Donald Trump è reaganiano o keynesiano?

L’analisi dell’editorialista Guido Salerno Aletta In America si torna all’antico, alle politiche keynesiane. Il fallimento del monetarismo è sotto gli occhi di tutti, così come i danni di una globalizzazione selvaggia: anche gli americani, che per anni hanno sostenuto le virtù taumaturgiche del libero commercio e della politica dell’offerta, stanno cambiando rotta. Può essere simpatico…

In America si torna all’antico, alle politiche keynesiane.

Il fallimento del monetarismo è sotto gli occhi di tutti, così come i danni di una globalizzazione selvaggia: anche gli americani, che per anni hanno sostenuto le virtù taumaturgiche del libero commercio e della politica dell’offerta, stanno cambiando rotta.

Può essere simpatico o meno, si può condividere o meno il suo modo di fare, brusco e diretto, ma è indubitabile che Donald Trump sta adottando una politica economica estremamente diversa rispetto a quella degli ultimi anni.
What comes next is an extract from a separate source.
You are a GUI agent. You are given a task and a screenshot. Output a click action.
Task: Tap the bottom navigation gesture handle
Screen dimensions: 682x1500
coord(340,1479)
elezioni USaIl punto cruciale è uno solo: in America non ci sono riforme strutturali da fare, quelle di cui tanto si parla in Italia per rendere più agevole e competitiva la produzione.

Il turbo-liberismo ha sfiancato ed indebolito l’America.

Primo: il mercato del lavoro è già completamente liberalizzato, visto che non ci sono contratti collettivi da rispettare. Esiste solo un minimo salariale orario che a livello federale è fermo dal 1991 a 7,25 dollari. Sono salve le integrazioni disposte dai singoli Stati come la California che lo ha portato a 10,50$ e la Florida a 8,25$. In Germania, per fare un confronto, dal 2017 il salario minimo orario è di 8,84 euro.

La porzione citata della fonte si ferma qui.